Stalking the Prey
Looking at the above code, the first obvious optimization that developers suggest seems to be taking the conditional out of the loop, resulting in several case-specific loops. On small vectors, this nets about a 30% speedup. For further speedups, the suggestions are typically to go for loop unrolling, asm, and other heavy-handed solutions that come with a significant development time and code complexity increase.
Of course, readers of this website will know better than to jump straight into the code and apply optimization recipes: they would run the code through a profiler first. And since we’re dealing with a single procedure, an instrumenting profiler would be of little help, so they would run Sampling Profiler instead, and would get to see something like this:
In this run, only the dwInc case was stressed (line 37), and obviously the procedure spends less than 30% of its time doing what it was asked of, and most of its time (33%) on the “end“, ie. cleaning up, plus 8% setting up in “begin“. That’s 40%+ doing nothing but stack and setup/cleanup work!
The conditional in the loop that could have looked like the most worrying bit is eating a bit less than 20% of the time.
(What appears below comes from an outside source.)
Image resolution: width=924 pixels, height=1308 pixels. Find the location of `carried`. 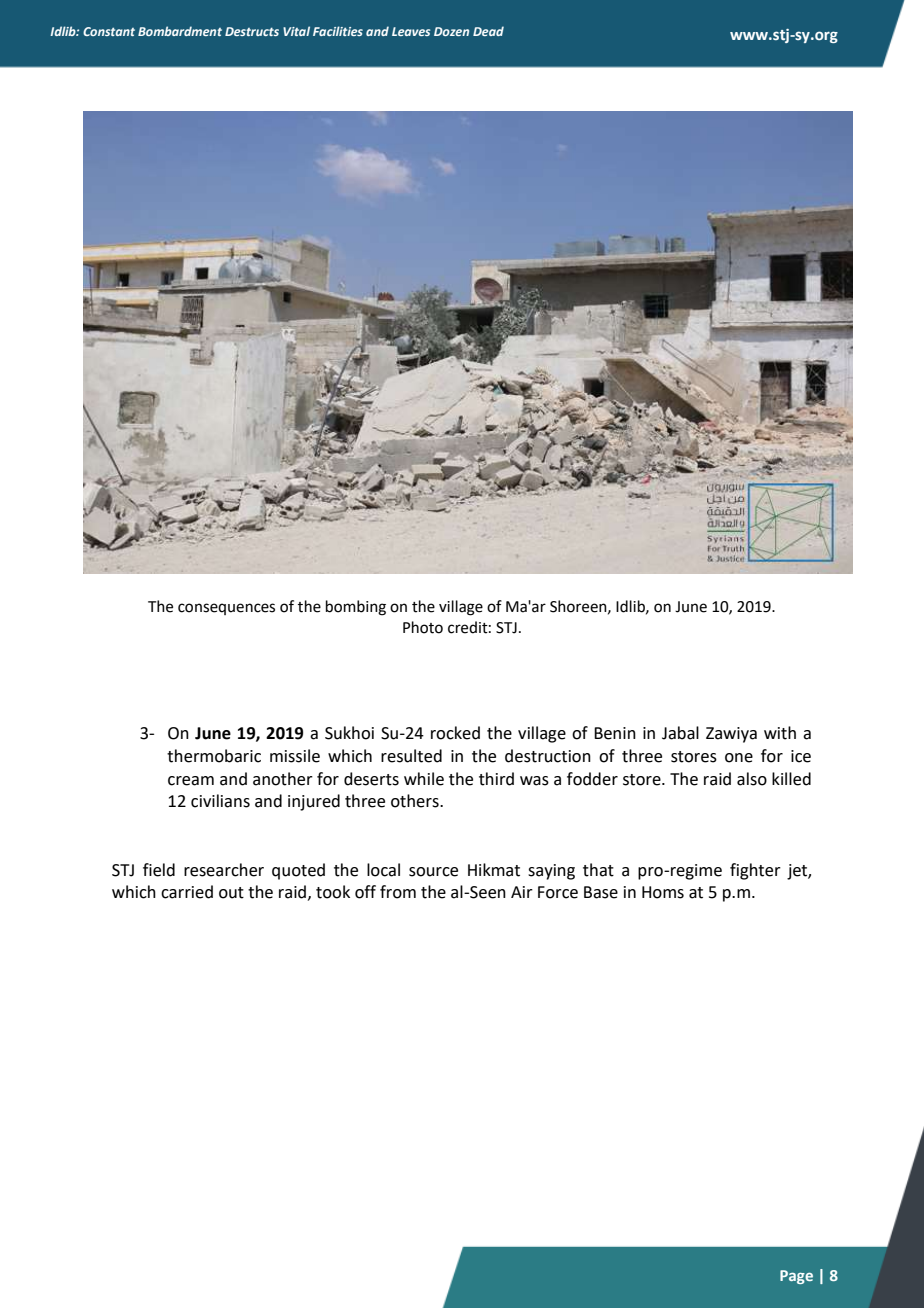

What is the source of all that begin/end work? Place a breakpoint on begin, run and hit Ctrl+Alt+C when your breakpoint is reached, go have a look at the CPU view, and you’ll see this:
This is a fairly significant stack setup for such a small procedure, and those instructions with “fs:” at the bottom are the setting up of an (implicit) exception frame. An exception frame for what? if you haven’t guessed already, navigate your CPU view near the “end” line.
No wonder “end” was a bottleneck! The call to UStrArrayClr indicates that the exception frame is here to cleanup several strings… these strings are those of the raise Exception, one is the string returned by GetEnumName, the other is the result of the concatenation passed to Exception.Create.
Isolate and Kill
How to get rid of that exception frame? One typical way is to use “Exception.CreateFmt”, and pass only constant strings to it, but that is not possible here with the call to GetEnumName, which returns a string. The other way is to isolate the exception to its own (nested) procedure:
procedure RaiseUnsupported(what : TDoWhat); begin raise Exception.Create('Unsupported: '+GetEnumName(TypeInfo(TDoWhat), Integer(what))); end;
and call RaiseUnsupported in the “case else“. Doing so will move the exception frame to the new procedure, where it’s irrelevant in terms of performance.
This simple change nets us a 33% speedup, ie. we reclaimed most of the lost time in begin/end! We also gained a bit from the UStrArrayClr, which did essentially nothing since those strings it was used to clear weren’t defined (as long as we did not hit the exception).
Note that if you use a nested procedure for RaiseUnsupported, you can be tempted not to pass it the “what” parameter, but use directly the “what” from its parent procedure. However by doing so, you’ll have the compiler use a special stack setup (so that the nested procedure can access the parent procedure’s variables). This setup will be faster than the exception frame it replaces, but with it, begin/end would still be taking about 18% of the CPU time spent in the procedure.